The snapshot architecture used in previous editions of vSAN can be thought of as an enhanced form of a redo-log based snapshot architecture that has been a part of vSphere for many years. While vSAN introduced the “vsanSparse” snapshots to alleviate some of the technical implications of traditional, redo-log based snapshots, these improvements had limits in meeting today’s requirements in performance, scalability, and use cases. It is not uncommon for today’s customers to want to use snapshots for not only backups, but retain them for longer periods of time to support automation workflows such as Continuous Integration/Continuous Delivery (CI/CD), Copy Data Management (CDM), and virtual desktop management using VMware Horizon.
A bit of snapshot history
VMFS Snapshots
While VMware snapshots re powerful and enable unique data protection and workflows, they also have carried operational risk. A VMware administrator who has stumbled upon a multi-TB snapshot, alarms for “consolidation needed”, or a large deep chain of snapshots on a critical database often has an immediate sense of dread.

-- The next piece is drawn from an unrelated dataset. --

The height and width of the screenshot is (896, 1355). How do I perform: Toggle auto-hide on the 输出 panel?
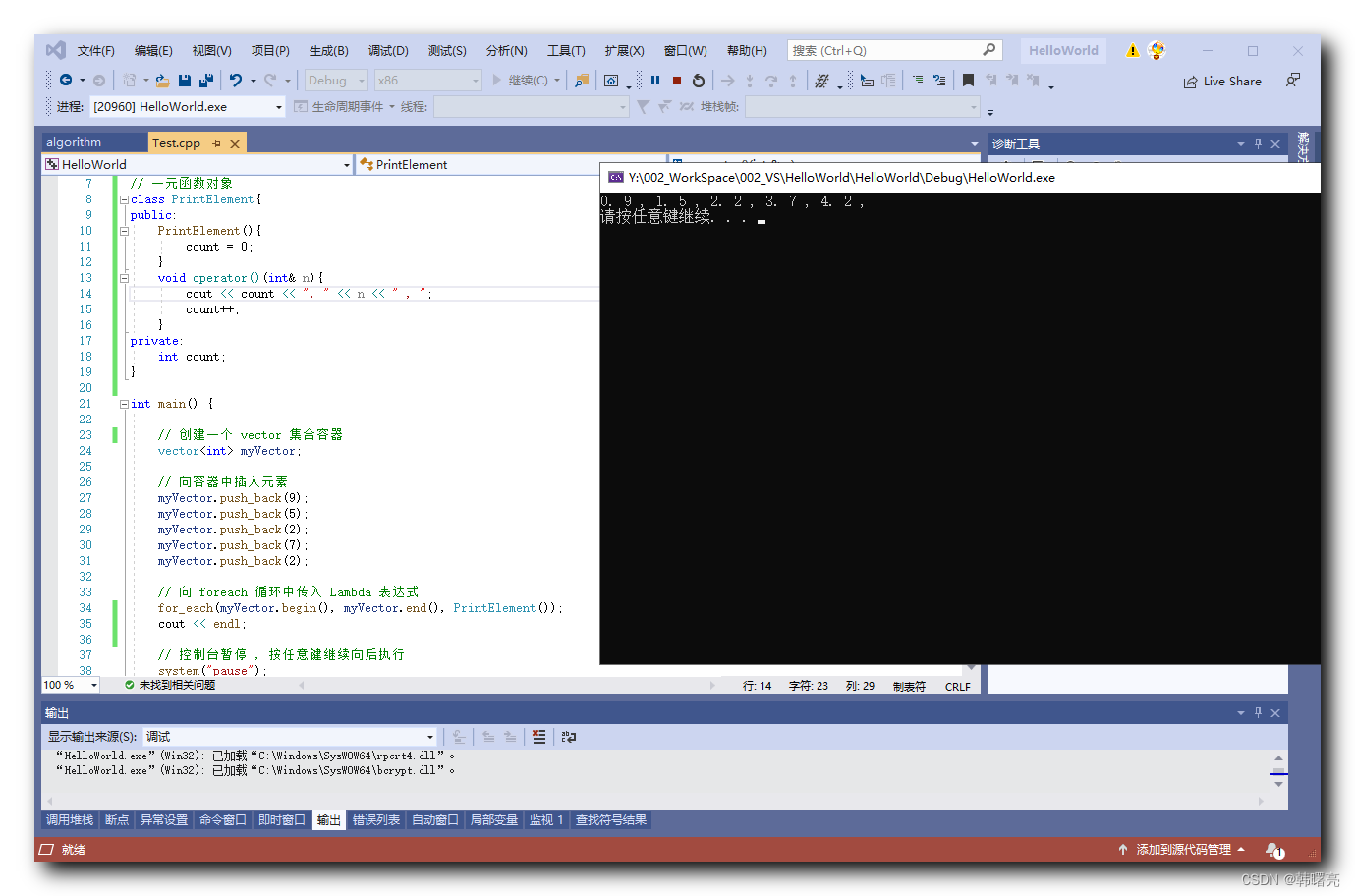click(1258, 713)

VMFSsparse was the default for VMFS5 with disks under 2TB and the default for all disks prior to VMFS5. VMFSsparse is implemented on top of VMFS as a redo-log that starts empty, immediately after a VM snapshot is taken. The redo-log expands to the size of its base vmdk. Starting with VMFS5 for disks larger than 2TB, and for all VMFS6 VMDKs a VMFS SEsparse snapshots were introduced. Fundamentally SEsparse was an evolutionary improvement that allowed for greater space efficiency but had negligible impacts on snapshot merge performance, or performance with deep long running snapshot chains. Additional improvements in the past have also reduced impact and stun times over the years such as the mirror driver. Still, all of these improvements were incremental and did not change the advise to not keep snapshots open for more than 48 hours, or use deep snapshot chains on latency sensitive workloads.
vSAN Snapshots
The snapshot architecture used in previous editions of vSAN can be thought of as an enhanced form of a redo-log based snapshot architecture that has been a part of vSphere for many years. vSAN 5.5 used VMFS snapshots, While vSAN 6 introduced the “vsanSparse” snapshots to alleviate some of the technical implications of traditional, redo-log based snapshots. Memory caches reduced read performance impacts but still stun times and long running snapshot merges remained an issue.
vSAN ESA Snapshots
With vSAN 8, when using the ESA, snapshots are achieved using an entirely different approach from past editions. Instead of using a traditional “chain” of a base disk and delta disks, the snapshot mechanism uses a highly efficient lookup table using a B-Tree. The log structured file system of the vSAN ESA allows for incoming writes to be written to new areas of storage with the appropriate metadata pointers providing the intelligence behind which data belongs to which snapshot. Snapshot deletion times were over 100x faster than previous versions of vSAN snpashots. The new architecture prevents any need of the computational and data movement effort found in a traditional snapshot deletion. Snapshot deletions, merges, or consolidations were one of the most resource intensive activities found in the traditional redo-log architecture, but also one of the most common activities due to how most snapshots are used. When a snapshot is deleted in vSAN 8 using the ESA, the snapshot delete action is largely just a metadata delete activity. It is immediately acknowledged after logically deleted, and at a later time (asynchronously), the metadata and data will be removed. The new architecture allows for nearly limitless snapshots. However, due to vSphere limitations at this time, the limit right now is set to 32 snapshots per object.
APIs for Data Protection
The most common use of snapshots is for data protection. Backup software using vSphere Storage APIs (Commonly called VADP) will leverage the new vSAN ESA Snapshots automatically as they functionally replace the old snapshots. While vSphere Replication will still use its own replication engine, customers will see a significant benefit when running SRM & vSphere Replication on clusters powered by the vSAN ESA. The is because the process of snapshot consolidations to a base disk are so much more efficient in the ESA when compared to the classic redo-log approach of vsanSparse. With the classic redo-log approach, a significant amount of changed data can accumulate in the child disks, making for an intrusive process when performing any sort of consolidation.
Conclusion
vSAN ESA is a powerful, flexible new architecture. The new high performance snapshots enable flexibility without compromising performance. While viewed as a relatively low level feature they should help accelerate new automation and data protection workflows. Combined with the new vSAN 8 ESA performance improvements, other low level improvements to vSphere 8 it is time to start planning vSAN 8 deployment today.